EXERCISE:
Please copy each line of the listing below in which the word "next" appears.

PROVIDED DATA:
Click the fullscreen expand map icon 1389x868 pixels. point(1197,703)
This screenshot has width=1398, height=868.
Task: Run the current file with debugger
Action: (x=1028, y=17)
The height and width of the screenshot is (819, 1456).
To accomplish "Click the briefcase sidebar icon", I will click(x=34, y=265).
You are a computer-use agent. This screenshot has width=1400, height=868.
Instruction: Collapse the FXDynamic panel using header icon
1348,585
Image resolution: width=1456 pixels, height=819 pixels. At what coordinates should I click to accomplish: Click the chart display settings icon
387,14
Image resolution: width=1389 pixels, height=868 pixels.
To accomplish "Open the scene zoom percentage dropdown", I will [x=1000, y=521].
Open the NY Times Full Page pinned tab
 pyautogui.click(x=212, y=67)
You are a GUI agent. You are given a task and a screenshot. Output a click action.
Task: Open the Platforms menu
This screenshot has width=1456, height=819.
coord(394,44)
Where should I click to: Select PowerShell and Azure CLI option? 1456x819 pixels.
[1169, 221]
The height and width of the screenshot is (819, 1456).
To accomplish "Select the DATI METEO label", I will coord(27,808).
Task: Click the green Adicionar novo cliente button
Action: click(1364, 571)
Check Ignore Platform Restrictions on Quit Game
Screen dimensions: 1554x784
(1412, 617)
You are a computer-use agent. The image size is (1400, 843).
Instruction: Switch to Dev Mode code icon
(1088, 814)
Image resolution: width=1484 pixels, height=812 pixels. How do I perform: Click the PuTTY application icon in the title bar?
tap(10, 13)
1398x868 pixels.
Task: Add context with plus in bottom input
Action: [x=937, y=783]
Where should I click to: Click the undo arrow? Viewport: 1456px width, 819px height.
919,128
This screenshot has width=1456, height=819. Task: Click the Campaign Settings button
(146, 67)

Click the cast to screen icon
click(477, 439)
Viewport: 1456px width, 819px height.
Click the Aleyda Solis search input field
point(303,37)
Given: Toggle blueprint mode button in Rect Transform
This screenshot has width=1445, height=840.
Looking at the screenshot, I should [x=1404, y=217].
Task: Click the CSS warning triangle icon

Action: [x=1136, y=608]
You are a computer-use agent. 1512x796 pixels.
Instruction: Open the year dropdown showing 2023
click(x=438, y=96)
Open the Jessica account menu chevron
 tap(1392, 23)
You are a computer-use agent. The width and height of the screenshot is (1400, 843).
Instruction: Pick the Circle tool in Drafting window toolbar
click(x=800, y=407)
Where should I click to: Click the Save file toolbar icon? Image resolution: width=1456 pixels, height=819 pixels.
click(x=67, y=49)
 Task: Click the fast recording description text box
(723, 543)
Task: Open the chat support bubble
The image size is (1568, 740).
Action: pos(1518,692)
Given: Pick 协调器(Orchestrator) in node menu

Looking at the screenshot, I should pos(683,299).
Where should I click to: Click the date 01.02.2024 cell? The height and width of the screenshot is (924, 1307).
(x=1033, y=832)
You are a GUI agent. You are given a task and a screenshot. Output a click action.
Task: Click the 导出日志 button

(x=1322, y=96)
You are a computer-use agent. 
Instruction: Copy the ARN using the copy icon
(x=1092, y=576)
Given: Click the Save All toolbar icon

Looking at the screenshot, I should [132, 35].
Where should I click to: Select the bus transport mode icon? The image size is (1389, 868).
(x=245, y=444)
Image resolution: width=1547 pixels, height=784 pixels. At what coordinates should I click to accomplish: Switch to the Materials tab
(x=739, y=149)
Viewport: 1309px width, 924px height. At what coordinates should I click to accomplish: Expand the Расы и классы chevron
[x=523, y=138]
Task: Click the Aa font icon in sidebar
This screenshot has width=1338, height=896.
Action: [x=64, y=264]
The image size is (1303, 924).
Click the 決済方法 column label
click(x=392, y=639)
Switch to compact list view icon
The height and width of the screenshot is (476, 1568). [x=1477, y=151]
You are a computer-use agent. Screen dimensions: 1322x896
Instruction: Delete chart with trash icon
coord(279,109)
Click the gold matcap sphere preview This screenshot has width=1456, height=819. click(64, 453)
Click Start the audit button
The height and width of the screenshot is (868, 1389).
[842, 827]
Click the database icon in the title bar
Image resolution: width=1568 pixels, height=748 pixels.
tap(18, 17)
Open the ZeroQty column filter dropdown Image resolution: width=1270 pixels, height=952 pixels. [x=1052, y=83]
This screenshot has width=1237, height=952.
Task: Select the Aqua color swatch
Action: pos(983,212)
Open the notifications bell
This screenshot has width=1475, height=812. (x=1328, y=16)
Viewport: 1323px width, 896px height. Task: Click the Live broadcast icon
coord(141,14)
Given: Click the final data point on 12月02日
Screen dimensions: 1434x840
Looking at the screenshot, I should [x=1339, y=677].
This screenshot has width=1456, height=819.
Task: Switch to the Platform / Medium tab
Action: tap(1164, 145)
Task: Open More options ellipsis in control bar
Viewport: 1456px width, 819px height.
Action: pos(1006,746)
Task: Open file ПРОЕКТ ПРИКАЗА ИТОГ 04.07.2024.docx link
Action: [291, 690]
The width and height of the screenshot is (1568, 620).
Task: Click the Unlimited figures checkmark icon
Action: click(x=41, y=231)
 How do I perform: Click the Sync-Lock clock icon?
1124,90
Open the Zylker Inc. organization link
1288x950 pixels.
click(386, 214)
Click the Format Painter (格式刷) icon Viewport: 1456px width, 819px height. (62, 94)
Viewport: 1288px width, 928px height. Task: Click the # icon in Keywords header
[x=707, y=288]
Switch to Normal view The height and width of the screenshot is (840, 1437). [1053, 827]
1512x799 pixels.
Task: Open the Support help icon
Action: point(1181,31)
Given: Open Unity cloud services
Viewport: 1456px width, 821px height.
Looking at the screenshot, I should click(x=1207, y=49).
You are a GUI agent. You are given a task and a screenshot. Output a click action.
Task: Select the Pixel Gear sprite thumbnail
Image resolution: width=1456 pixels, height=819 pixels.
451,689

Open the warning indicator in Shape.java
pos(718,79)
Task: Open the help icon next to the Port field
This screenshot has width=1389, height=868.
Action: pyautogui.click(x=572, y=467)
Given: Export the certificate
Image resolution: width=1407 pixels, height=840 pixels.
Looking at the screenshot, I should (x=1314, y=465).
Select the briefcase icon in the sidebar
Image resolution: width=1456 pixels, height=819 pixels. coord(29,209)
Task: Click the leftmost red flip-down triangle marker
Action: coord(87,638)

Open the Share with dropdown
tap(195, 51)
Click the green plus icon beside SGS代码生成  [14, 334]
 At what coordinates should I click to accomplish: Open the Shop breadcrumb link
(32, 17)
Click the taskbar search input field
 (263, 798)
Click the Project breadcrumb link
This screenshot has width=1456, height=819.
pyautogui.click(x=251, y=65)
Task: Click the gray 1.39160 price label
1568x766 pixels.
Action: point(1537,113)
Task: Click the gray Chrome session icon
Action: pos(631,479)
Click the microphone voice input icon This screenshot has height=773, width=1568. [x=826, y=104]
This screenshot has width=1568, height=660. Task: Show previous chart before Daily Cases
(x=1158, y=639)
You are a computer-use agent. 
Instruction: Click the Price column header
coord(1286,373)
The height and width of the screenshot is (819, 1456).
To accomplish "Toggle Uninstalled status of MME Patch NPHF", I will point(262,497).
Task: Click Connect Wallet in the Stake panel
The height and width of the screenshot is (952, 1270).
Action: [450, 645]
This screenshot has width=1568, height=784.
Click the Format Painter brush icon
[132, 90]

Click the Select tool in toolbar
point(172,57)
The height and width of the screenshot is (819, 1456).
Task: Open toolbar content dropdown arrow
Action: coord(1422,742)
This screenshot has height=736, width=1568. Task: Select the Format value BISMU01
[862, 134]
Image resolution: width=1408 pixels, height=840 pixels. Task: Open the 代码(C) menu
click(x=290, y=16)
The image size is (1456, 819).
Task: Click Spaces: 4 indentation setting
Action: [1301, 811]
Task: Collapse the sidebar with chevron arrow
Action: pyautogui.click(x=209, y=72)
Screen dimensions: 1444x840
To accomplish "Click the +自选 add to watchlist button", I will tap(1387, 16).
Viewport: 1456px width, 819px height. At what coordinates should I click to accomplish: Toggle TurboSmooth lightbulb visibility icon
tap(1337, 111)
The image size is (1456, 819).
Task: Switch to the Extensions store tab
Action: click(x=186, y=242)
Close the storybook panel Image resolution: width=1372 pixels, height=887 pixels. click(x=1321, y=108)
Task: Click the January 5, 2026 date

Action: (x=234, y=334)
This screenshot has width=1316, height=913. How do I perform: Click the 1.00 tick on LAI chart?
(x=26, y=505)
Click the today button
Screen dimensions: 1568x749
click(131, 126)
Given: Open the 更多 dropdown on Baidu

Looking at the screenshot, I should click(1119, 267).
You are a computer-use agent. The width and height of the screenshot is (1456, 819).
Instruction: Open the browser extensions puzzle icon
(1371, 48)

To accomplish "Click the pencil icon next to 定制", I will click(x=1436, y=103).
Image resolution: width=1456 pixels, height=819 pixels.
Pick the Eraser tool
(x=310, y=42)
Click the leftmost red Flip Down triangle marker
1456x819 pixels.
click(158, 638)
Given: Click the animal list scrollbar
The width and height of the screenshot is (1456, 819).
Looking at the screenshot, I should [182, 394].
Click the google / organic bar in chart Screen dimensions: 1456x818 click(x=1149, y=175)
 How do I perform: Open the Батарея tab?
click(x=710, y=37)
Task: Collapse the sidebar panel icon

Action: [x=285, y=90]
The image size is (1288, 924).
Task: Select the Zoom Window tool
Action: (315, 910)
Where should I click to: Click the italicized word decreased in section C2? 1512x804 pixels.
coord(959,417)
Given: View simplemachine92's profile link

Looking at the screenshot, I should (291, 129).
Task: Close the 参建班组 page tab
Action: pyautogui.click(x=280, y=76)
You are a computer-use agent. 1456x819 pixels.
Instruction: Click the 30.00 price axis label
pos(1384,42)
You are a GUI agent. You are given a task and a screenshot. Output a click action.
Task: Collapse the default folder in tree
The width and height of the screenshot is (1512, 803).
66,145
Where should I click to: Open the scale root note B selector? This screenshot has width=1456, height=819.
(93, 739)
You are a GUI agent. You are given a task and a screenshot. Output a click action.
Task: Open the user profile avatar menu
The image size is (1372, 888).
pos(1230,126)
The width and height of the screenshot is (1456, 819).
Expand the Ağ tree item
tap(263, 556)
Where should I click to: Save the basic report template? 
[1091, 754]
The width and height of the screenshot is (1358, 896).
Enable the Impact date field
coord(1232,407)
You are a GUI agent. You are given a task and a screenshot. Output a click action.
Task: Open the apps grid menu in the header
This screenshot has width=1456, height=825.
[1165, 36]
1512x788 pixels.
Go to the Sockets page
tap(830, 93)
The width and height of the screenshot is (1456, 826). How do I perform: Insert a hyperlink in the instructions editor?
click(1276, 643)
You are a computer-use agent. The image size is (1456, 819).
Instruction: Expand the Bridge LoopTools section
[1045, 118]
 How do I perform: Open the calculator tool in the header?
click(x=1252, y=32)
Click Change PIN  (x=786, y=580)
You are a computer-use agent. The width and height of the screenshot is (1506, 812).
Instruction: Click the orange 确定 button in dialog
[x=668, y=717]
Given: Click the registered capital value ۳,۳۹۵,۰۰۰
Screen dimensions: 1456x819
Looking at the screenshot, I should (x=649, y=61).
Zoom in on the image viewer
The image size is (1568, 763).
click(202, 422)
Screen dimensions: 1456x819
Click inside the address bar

RESPONSE:
Task: Open the help icon next to the Port field
To accomplish "Click the pencil icon next to 定制", I will click(x=1436, y=103).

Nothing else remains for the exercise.